Some studies [2, 35] have reported that continuous saline perfusion flushing of the fusion bed within the intervertebral space during BE-LIF surgery, which leads to decreased blood supply and osteogenic factors, may lead to decreased fusion rates. In our study, however, both groups achieved good fusion rates and did not differ, similar to previous studies [5, 8, 36]. BE-LIF can identify and completely remove cartilage endplates under direct endoscopic vision; this provides a good environment for intervertebral fusion [4, 37]. However, such delicate endoscopic manipulation not only requires surgical experience but may also be time-consuming; this might explain why the BE-LIF group had longer surgical times. In addition, a meta-analysis [7] reported that the learning curve is also a factor, especially in the curve’s early stages, because decompression takes longer. Kim et al. [38] found that with increasing case numbers, the BE-LIF operation time will gradually decrease; proficiency is reached at around 34 cases. Although the operation time was longer in the BE-LIF than in the MIS-TLIF group, the incidence of perioperative complications did not differ. No severe complications requiring revision occurred in either group. According to the modified MacNab criteria, the excellent and good rates were 97.3% in BE-LIF and 95.4% in MIS-TLIF at one-year follow-up. This indicates that both techniques are safe and effective.
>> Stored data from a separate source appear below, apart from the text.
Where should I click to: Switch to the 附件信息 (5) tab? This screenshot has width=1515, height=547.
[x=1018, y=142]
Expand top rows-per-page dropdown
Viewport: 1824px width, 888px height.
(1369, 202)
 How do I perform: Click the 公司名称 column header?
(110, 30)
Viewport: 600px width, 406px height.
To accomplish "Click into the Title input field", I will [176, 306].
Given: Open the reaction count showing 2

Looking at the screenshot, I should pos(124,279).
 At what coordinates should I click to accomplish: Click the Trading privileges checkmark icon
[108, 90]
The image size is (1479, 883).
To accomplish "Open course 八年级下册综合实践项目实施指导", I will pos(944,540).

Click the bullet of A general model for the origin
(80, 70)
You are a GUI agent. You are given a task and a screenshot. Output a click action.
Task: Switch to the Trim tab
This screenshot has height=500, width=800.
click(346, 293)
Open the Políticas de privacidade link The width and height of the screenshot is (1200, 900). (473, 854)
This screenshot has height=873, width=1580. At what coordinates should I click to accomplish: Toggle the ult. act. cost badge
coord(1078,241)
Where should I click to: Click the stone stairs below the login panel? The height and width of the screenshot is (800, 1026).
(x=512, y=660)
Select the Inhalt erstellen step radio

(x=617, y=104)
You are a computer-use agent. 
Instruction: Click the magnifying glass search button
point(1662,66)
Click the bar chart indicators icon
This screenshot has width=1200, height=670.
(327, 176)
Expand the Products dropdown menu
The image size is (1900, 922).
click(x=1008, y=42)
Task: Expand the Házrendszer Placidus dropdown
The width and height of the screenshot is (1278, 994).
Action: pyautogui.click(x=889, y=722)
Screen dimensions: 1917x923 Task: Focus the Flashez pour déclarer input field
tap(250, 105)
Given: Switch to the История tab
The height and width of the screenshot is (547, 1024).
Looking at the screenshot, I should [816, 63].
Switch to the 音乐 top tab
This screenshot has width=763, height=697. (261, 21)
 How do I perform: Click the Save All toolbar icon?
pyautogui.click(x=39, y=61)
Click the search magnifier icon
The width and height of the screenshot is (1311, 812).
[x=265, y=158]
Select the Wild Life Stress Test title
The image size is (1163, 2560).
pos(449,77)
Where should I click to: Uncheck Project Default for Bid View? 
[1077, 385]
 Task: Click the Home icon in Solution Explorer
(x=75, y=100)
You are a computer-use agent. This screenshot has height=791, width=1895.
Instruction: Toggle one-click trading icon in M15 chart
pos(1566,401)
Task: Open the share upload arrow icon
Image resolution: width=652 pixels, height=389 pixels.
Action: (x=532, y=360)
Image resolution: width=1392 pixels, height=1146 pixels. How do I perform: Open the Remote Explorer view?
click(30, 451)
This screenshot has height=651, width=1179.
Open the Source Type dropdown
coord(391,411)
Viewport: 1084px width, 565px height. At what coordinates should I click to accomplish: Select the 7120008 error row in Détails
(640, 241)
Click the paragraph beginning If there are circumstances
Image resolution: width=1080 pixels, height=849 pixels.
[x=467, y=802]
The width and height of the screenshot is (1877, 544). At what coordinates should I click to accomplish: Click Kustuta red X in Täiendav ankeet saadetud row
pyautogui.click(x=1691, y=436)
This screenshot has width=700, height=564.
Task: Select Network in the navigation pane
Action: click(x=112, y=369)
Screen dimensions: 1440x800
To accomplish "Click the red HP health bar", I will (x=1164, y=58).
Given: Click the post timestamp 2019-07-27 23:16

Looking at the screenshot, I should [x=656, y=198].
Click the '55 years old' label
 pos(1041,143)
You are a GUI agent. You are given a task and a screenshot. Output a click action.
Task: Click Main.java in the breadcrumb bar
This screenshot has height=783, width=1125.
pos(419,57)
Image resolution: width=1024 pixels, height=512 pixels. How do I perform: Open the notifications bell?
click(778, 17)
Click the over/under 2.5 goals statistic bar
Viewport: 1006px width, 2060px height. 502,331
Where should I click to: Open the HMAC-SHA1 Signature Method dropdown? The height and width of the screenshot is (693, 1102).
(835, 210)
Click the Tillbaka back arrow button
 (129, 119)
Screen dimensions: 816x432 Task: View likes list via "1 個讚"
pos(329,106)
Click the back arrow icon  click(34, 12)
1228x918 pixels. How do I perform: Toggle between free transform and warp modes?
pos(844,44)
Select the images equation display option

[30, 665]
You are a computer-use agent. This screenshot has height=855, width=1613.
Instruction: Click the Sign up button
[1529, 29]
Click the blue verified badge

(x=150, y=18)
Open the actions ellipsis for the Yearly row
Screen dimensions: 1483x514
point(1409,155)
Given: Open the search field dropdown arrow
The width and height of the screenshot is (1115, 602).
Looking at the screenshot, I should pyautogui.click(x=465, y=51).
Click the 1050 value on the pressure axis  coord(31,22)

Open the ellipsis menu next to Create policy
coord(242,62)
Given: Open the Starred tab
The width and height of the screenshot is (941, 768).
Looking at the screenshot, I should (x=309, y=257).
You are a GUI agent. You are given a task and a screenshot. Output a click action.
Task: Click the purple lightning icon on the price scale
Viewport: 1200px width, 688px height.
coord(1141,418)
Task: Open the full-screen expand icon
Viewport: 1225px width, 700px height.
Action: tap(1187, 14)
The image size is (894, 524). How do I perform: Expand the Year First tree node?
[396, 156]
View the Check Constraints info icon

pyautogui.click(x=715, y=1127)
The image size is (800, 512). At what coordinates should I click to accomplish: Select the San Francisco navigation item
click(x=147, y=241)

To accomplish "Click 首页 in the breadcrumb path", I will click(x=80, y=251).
We believe that the BE-LIF technique offers several advantages. First, it has independent endoscopic and instrument channels. Therefore, the endoscopic lens has a wide range of movement and flexibility, and identification of intraspinal structures is clearer and more convenient. Second, the space between the muscle and lamina is used to establish the initial working channel, and there is no prolonged paravertebral muscle traction, causing less lower back muscle trauma. Continuous irrigation with water pressure during the operation also helps to reduce bleeding and to maintain a clear view with endoscopy, reducing the infection risk. However, hospitalisation costs were significantly greater in the BE-LIF group (66813.68 ± 3734.79 RMB) than in the MIS-TLIF group (58968.95 ± 4757.98 RMB; P < 0.001). Higher prices and an inadequate Chinese social-medical insurance system related to BE-LIF surgery have somewhat limited its development.

Some limitations of our study should be mentioned. First, this is a single-centre, retrospective cohort study, and inherent selection bias is inevitable. We did our best to balance the two groups at the beginning of the study, and they did not differ based on basic demographics. Second, we calculated true TBL using HCT at three days postoperatively (HCTpost). If the patient has not yet hemodynamically stabilized, fluid shifts may be incomplete, resulting in low values for calculated TBL and HBL. This factor did not affect the results of our two groups, because the HCTpost values of both groups were collected on the same day after surgery. Third, the case number was small and follow-up time short; thus, a prospective randomized controlled trial with longer follow-up and larger sample size is still needed to further evaluate this technique.

Conclusion

Compared with MIS-TLIF, BE-LIF has similar medium and short-term clinical efficacy and fusion rates. However, BE-LIF is favourable regarding surgical trauma, early postoperative lower back pain, total and hidden BL, and recovery time. These advantages make it an effective option for selected lumbar degenerative diseases. Further studies with large samples and long-term follow-up are needed.